Problem requirements
Could you render the entries from the line that contains "This screenshot has height=424, width=850." through the end of the entries, both ends included, as a two-column CSV with the columns request and answer, one row per entry, each field quoted and line breaks replaced by spaces, leaving the pictures out?

------------------------

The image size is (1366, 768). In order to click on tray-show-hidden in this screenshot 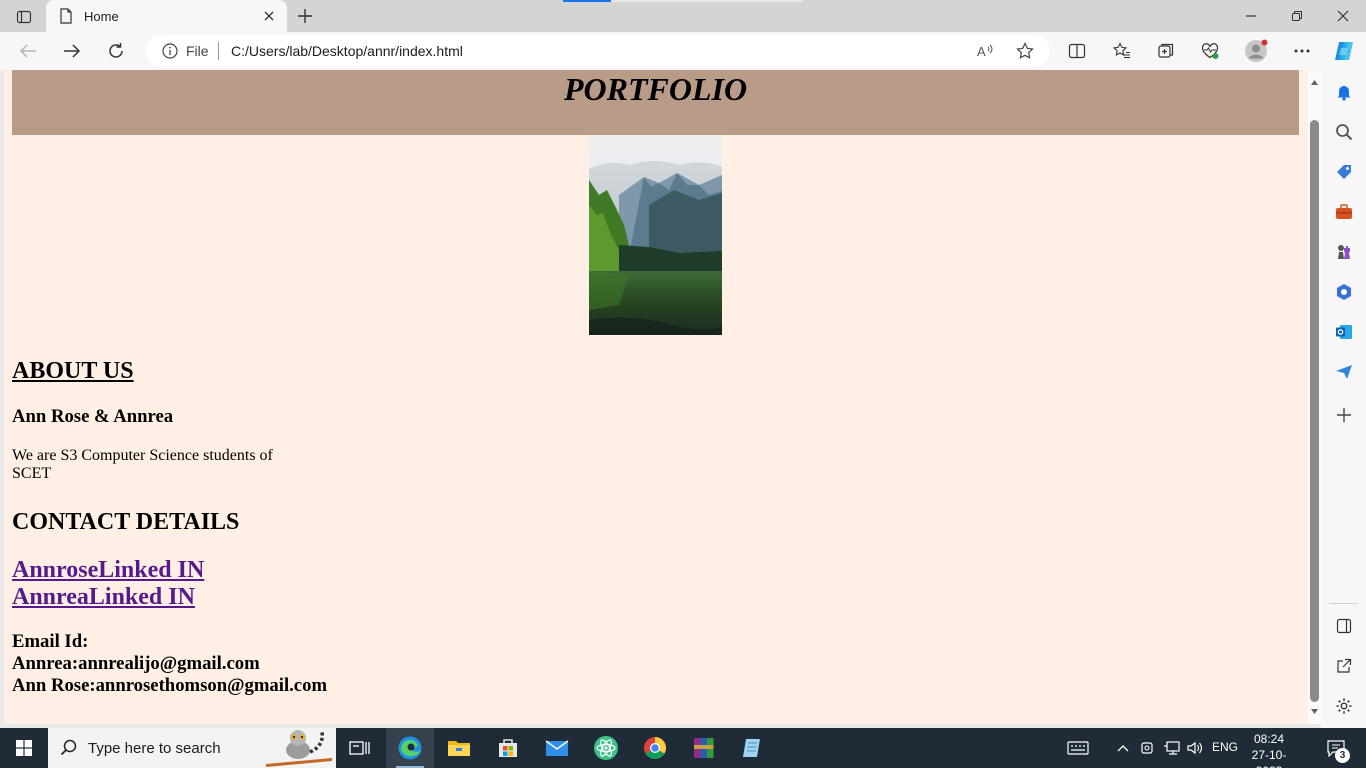, I will do `click(1123, 748)`.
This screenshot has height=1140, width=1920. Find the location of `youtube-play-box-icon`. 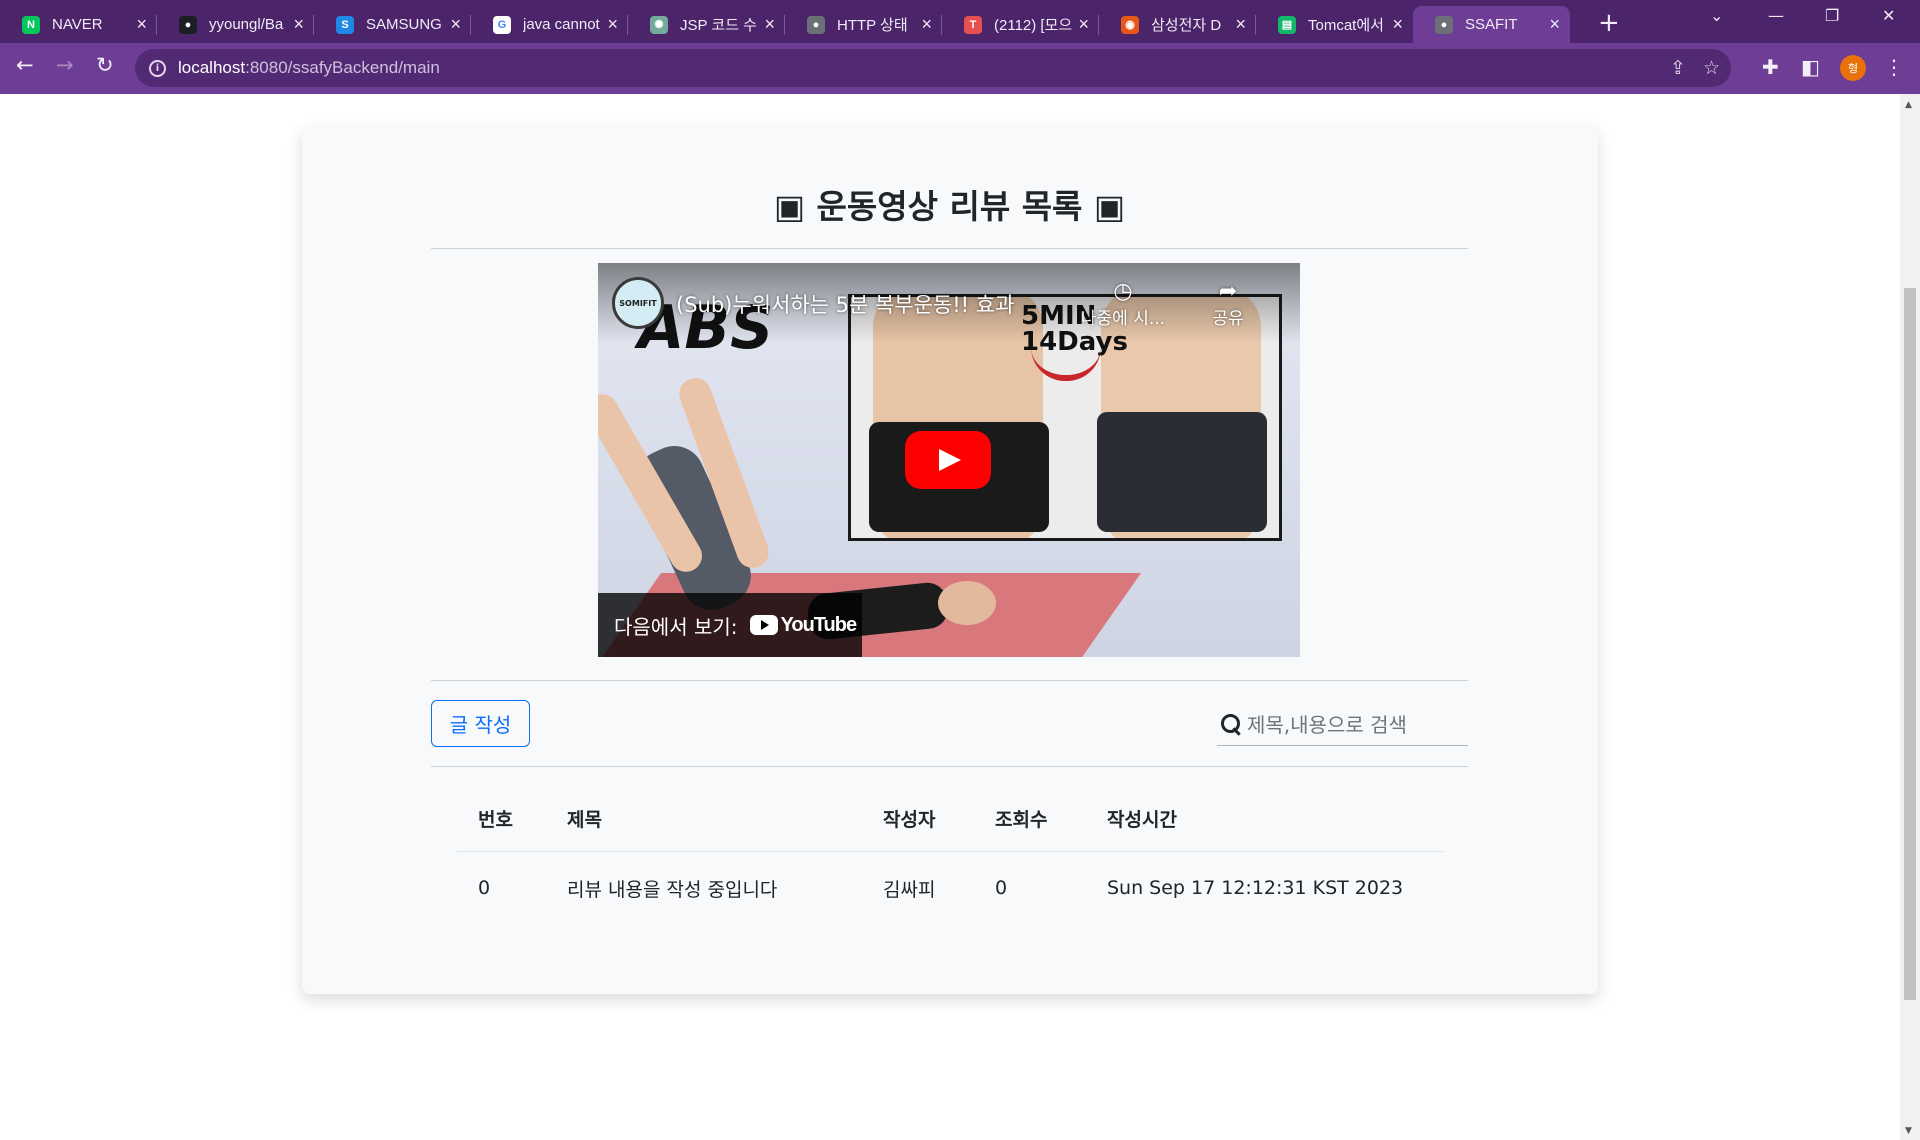

youtube-play-box-icon is located at coordinates (764, 625).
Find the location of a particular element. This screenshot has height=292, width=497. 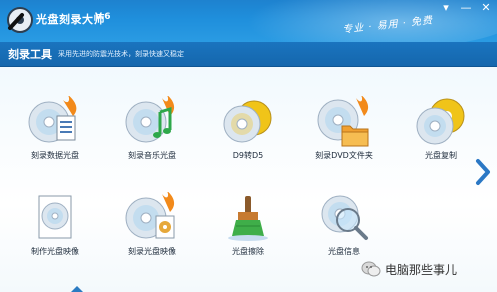

item-label: 刻录数据光盘 is located at coordinates (55, 156).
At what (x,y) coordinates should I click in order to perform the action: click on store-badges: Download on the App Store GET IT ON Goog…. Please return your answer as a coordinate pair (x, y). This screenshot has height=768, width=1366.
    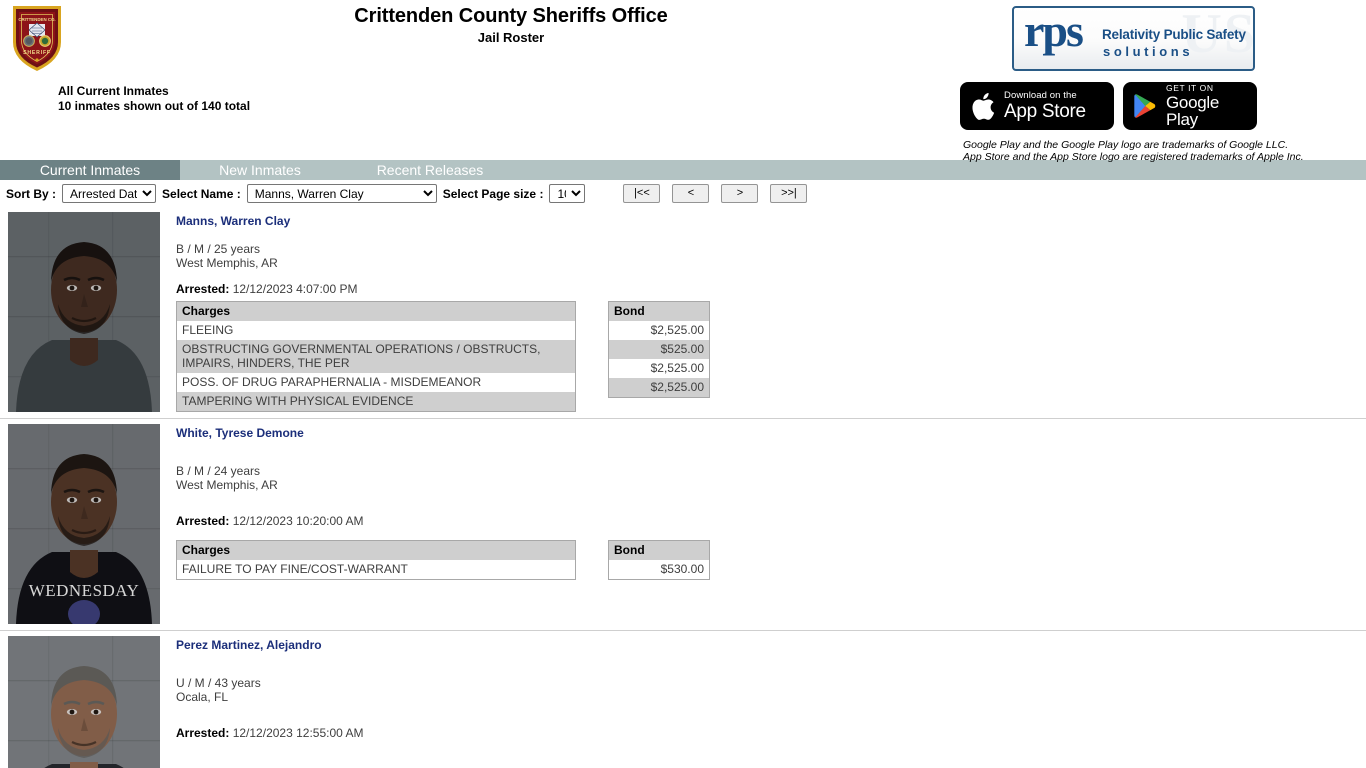
    Looking at the image, I should click on (1108, 106).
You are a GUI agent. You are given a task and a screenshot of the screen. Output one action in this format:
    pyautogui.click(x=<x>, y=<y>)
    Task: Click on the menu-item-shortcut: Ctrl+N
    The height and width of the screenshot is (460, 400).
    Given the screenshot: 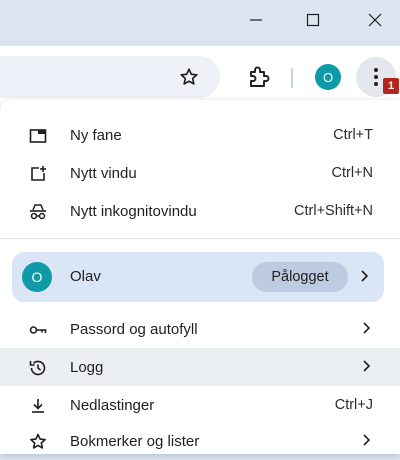 What is the action you would take?
    pyautogui.click(x=352, y=173)
    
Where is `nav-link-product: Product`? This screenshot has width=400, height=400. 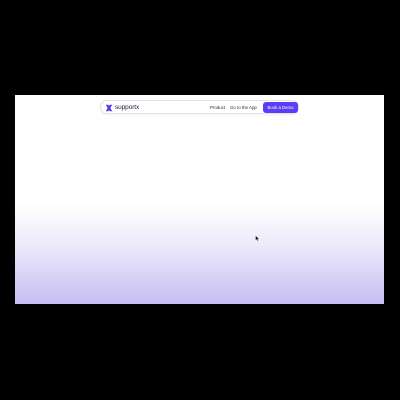 nav-link-product: Product is located at coordinates (218, 108).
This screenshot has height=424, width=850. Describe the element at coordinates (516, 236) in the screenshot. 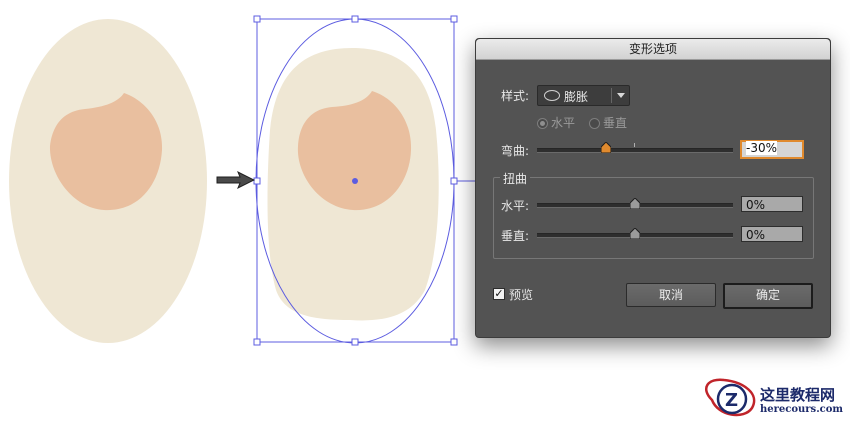

I see `vertical-distortion-label: 垂直:` at that location.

------------------------

Response area
request,answer
"This screenshot has height=424, width=850. Describe the element at coordinates (516, 236) in the screenshot.","I see `vertical-distortion-label: 垂直:` at that location."